** WHAT THE EXERCISE ASKS **
Please give the data below again in full, exactly as it stands.

Collected data:
Content starts

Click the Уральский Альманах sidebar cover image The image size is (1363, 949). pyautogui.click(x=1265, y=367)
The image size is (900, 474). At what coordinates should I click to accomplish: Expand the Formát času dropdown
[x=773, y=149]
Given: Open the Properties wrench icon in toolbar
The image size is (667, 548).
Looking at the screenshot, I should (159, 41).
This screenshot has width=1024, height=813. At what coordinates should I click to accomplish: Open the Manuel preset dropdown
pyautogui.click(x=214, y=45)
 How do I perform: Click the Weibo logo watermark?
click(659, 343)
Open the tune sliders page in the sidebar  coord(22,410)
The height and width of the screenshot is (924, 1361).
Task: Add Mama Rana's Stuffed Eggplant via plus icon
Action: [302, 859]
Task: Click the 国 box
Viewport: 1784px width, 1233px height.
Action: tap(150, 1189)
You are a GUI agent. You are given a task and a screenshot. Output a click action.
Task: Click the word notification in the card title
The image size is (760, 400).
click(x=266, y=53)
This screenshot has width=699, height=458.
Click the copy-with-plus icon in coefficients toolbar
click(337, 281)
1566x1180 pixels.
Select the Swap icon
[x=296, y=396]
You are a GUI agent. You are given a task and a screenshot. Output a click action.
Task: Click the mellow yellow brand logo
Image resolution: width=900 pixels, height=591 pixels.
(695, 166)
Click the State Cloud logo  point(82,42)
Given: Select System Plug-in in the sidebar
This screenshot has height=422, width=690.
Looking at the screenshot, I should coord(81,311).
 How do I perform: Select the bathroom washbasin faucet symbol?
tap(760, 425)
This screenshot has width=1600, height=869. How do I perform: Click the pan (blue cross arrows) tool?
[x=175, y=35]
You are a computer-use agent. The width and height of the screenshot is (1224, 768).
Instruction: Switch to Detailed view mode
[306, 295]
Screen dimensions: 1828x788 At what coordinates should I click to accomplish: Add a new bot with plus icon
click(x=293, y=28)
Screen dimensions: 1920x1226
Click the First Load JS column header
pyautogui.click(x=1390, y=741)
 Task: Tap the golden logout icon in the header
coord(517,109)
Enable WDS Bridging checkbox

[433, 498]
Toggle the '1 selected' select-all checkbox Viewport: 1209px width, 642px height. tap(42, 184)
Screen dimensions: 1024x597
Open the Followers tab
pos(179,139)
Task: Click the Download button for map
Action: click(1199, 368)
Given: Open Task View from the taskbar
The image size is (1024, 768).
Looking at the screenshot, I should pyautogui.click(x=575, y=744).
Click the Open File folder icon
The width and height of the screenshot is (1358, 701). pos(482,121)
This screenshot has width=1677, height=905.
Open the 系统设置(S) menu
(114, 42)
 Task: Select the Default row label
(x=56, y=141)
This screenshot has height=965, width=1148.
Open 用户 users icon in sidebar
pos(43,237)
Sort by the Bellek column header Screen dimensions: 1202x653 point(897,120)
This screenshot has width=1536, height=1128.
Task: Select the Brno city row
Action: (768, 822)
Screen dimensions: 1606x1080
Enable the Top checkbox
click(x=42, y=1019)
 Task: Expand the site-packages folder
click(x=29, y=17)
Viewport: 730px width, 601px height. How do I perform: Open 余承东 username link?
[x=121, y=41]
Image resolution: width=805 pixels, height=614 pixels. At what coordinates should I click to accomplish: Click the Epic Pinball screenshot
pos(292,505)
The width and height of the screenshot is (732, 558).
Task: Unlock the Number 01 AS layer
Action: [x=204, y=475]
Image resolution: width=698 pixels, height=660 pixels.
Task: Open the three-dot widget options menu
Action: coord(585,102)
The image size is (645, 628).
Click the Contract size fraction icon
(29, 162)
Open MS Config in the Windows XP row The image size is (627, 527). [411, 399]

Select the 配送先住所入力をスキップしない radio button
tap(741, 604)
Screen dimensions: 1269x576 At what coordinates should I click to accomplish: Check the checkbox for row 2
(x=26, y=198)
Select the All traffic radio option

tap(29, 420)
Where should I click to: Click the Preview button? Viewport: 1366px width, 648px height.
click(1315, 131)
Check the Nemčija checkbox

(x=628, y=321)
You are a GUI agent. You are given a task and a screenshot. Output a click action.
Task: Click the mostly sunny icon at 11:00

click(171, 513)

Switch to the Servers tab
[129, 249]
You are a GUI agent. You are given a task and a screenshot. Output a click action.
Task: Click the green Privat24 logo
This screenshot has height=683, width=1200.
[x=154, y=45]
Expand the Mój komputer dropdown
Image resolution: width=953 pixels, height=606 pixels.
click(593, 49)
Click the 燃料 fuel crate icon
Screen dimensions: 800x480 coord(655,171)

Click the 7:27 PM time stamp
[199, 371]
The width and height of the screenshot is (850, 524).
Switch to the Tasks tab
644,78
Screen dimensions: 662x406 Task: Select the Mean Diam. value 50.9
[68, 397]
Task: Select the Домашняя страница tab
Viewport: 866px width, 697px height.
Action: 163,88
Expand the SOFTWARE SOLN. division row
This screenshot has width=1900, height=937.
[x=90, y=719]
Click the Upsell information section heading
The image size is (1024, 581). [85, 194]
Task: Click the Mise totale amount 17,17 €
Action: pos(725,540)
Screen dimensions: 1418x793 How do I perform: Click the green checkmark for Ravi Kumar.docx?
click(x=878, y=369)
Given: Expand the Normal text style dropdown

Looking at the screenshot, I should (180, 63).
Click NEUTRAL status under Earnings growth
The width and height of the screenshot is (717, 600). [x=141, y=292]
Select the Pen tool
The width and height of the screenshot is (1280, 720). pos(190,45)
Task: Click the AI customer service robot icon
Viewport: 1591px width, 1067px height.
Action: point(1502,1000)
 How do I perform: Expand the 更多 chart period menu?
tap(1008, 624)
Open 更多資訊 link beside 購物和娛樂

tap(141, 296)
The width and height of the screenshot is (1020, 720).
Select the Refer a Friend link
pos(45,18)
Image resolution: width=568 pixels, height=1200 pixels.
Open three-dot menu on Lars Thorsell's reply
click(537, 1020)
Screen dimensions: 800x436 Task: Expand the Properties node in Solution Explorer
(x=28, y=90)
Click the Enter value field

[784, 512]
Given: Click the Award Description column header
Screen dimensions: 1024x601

Content ends

** TASK SOLUTION **
Click the Уральский Альманах sidebar cover image The image size is (1363, 949). pyautogui.click(x=1265, y=367)
The image size is (900, 474). At what coordinates should I click to accomplish: Expand the Formát času dropdown
[x=773, y=149]
Given: Open the Properties wrench icon in toolbar
The image size is (667, 548).
Looking at the screenshot, I should (159, 41).
This screenshot has width=1024, height=813. At what coordinates should I click to accomplish: Open the Manuel preset dropdown
pyautogui.click(x=214, y=45)
 How do I perform: Click the Weibo logo watermark?
click(659, 343)
Open the tune sliders page in the sidebar  coord(22,410)
The height and width of the screenshot is (924, 1361).
Task: Add Mama Rana's Stuffed Eggplant via plus icon
Action: [302, 859]
Task: Click the 国 box
Viewport: 1784px width, 1233px height.
Action: tap(150, 1189)
You are a GUI agent. You are given a task and a screenshot. Output a click action.
Task: Click the word notification in the card title
The image size is (760, 400).
click(x=266, y=53)
This screenshot has width=699, height=458.
Click the copy-with-plus icon in coefficients toolbar
click(337, 281)
1566x1180 pixels.
Select the Swap icon
[x=296, y=396]
You are a GUI agent. You are given a task and a screenshot. Output a click action.
Task: Click the mellow yellow brand logo
Image resolution: width=900 pixels, height=591 pixels.
(695, 166)
Click the State Cloud logo  point(82,42)
Given: Select System Plug-in in the sidebar
This screenshot has height=422, width=690.
Looking at the screenshot, I should coord(81,311).
 How do I perform: Select the bathroom washbasin faucet symbol?
tap(760, 425)
This screenshot has width=1600, height=869. How do I perform: Click the pan (blue cross arrows) tool?
[x=175, y=35]
You are a computer-use agent. The width and height of the screenshot is (1224, 768).
Instruction: Switch to Detailed view mode
[306, 295]
Screen dimensions: 1828x788 At what coordinates should I click to accomplish: Add a new bot with plus icon
click(x=293, y=28)
Screen dimensions: 1920x1226
Click the First Load JS column header
pyautogui.click(x=1390, y=741)
 Task: Tap the golden logout icon in the header
coord(517,109)
Enable WDS Bridging checkbox

[433, 498]
Toggle the '1 selected' select-all checkbox Viewport: 1209px width, 642px height. tap(42, 184)
Screen dimensions: 1024x597
Open the Followers tab
pos(179,139)
Task: Click the Download button for map
Action: click(1199, 368)
Given: Open Task View from the taskbar
The image size is (1024, 768).
Looking at the screenshot, I should pyautogui.click(x=575, y=744).
Click the Open File folder icon
The width and height of the screenshot is (1358, 701). pos(482,121)
This screenshot has width=1677, height=905.
Open the 系统设置(S) menu
(114, 42)
 Task: Select the Default row label
(x=56, y=141)
This screenshot has height=965, width=1148.
Open 用户 users icon in sidebar
pos(43,237)
Sort by the Bellek column header Screen dimensions: 1202x653 point(897,120)
This screenshot has width=1536, height=1128.
Task: Select the Brno city row
Action: (768, 822)
Screen dimensions: 1606x1080
Enable the Top checkbox
click(x=42, y=1019)
 Task: Expand the site-packages folder
click(x=29, y=17)
Viewport: 730px width, 601px height. How do I perform: Open 余承东 username link?
[x=121, y=41]
Image resolution: width=805 pixels, height=614 pixels. At what coordinates should I click to accomplish: Click the Epic Pinball screenshot
pos(292,505)
The width and height of the screenshot is (732, 558).
Task: Unlock the Number 01 AS layer
Action: [x=204, y=475]
Image resolution: width=698 pixels, height=660 pixels.
Task: Open the three-dot widget options menu
Action: coord(585,102)
The image size is (645, 628).
Click the Contract size fraction icon
(29, 162)
Open MS Config in the Windows XP row The image size is (627, 527). [411, 399]

Select the 配送先住所入力をスキップしない radio button
tap(741, 604)
Screen dimensions: 1269x576 At what coordinates should I click to accomplish: Check the checkbox for row 2
(x=26, y=198)
Select the All traffic radio option

tap(29, 420)
Where should I click to: Click the Preview button? Viewport: 1366px width, 648px height.
click(1315, 131)
Check the Nemčija checkbox

(x=628, y=321)
You are a GUI agent. You are given a task and a screenshot. Output a click action.
Task: Click the mostly sunny icon at 11:00

click(171, 513)

Switch to the Servers tab
[129, 249]
You are a GUI agent. You are given a task and a screenshot. Output a click action.
Task: Click the green Privat24 logo
This screenshot has height=683, width=1200.
[x=154, y=45]
Expand the Mój komputer dropdown
Image resolution: width=953 pixels, height=606 pixels.
click(593, 49)
Click the 燃料 fuel crate icon
Screen dimensions: 800x480 coord(655,171)

Click the 7:27 PM time stamp
[199, 371]
The width and height of the screenshot is (850, 524).
Switch to the Tasks tab
644,78
Screen dimensions: 662x406 Task: Select the Mean Diam. value 50.9
[68, 397]
Task: Select the Домашняя страница tab
Viewport: 866px width, 697px height.
Action: 163,88
Expand the SOFTWARE SOLN. division row
This screenshot has width=1900, height=937.
[x=90, y=719]
Click the Upsell information section heading
The image size is (1024, 581). [85, 194]
Task: Click the Mise totale amount 17,17 €
Action: pos(725,540)
Screen dimensions: 1418x793 How do I perform: Click the green checkmark for Ravi Kumar.docx?
click(x=878, y=369)
Given: Expand the Normal text style dropdown

Looking at the screenshot, I should (180, 63).
Click NEUTRAL status under Earnings growth
The width and height of the screenshot is (717, 600). [x=141, y=292]
Select the Pen tool
The width and height of the screenshot is (1280, 720). pos(190,45)
Task: Click the AI customer service robot icon
Viewport: 1591px width, 1067px height.
Action: point(1502,1000)
 How do I perform: Expand the 更多 chart period menu?
tap(1008, 624)
Open 更多資訊 link beside 購物和娛樂

tap(141, 296)
The width and height of the screenshot is (1020, 720).
Select the Refer a Friend link
pos(45,18)
Image resolution: width=568 pixels, height=1200 pixels.
Open three-dot menu on Lars Thorsell's reply
click(537, 1020)
Screen dimensions: 800x436 Task: Expand the Properties node in Solution Explorer
(x=28, y=90)
Click the Enter value field

[784, 512]
Given: Click the Award Description column header
Screen dimensions: 1024x601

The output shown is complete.